_EXERCISE DESCRIPTION_
Return exactly, please, the lines from the one containing "Instruction: Select the 5Y time range" to the last line of the entries below, and nothing else, leaving pictures out.

_DATA SECTION_
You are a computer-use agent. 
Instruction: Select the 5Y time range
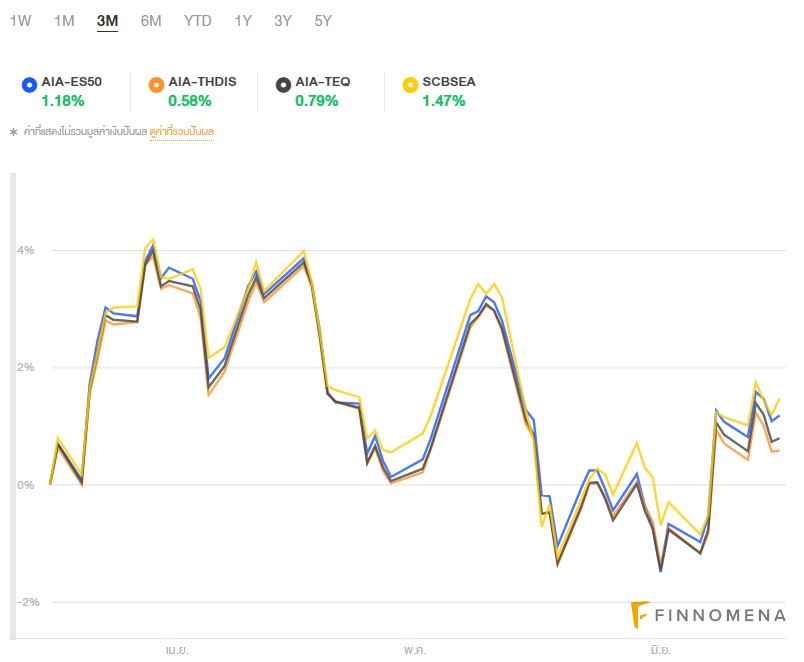[322, 20]
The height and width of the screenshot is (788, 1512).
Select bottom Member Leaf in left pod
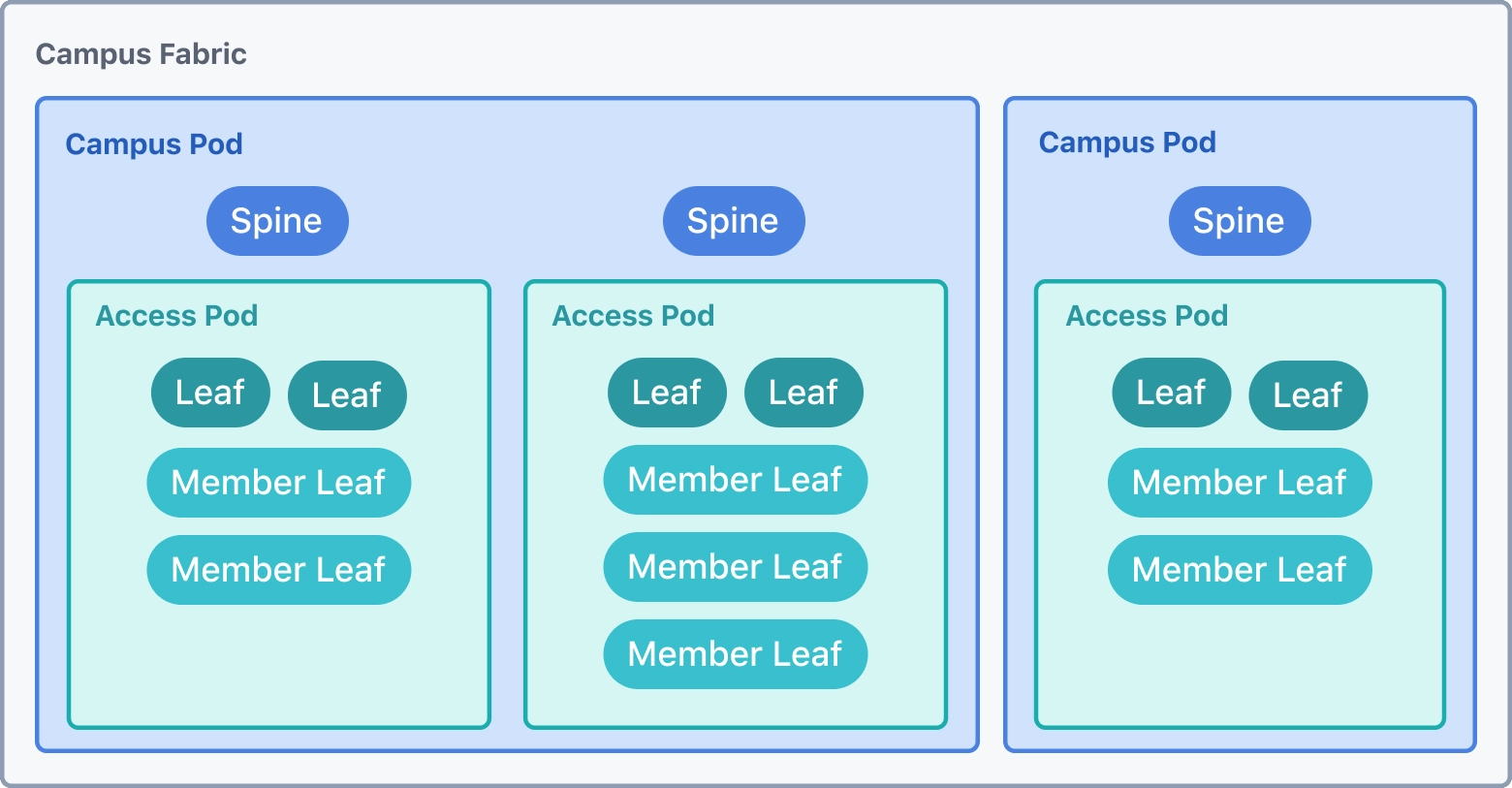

_SOLUTION FOR THIS PROBLEM_
Instruction: Select the 5Y time range
[322, 20]
The height and width of the screenshot is (788, 1512).
Select bottom Member Leaf in left pod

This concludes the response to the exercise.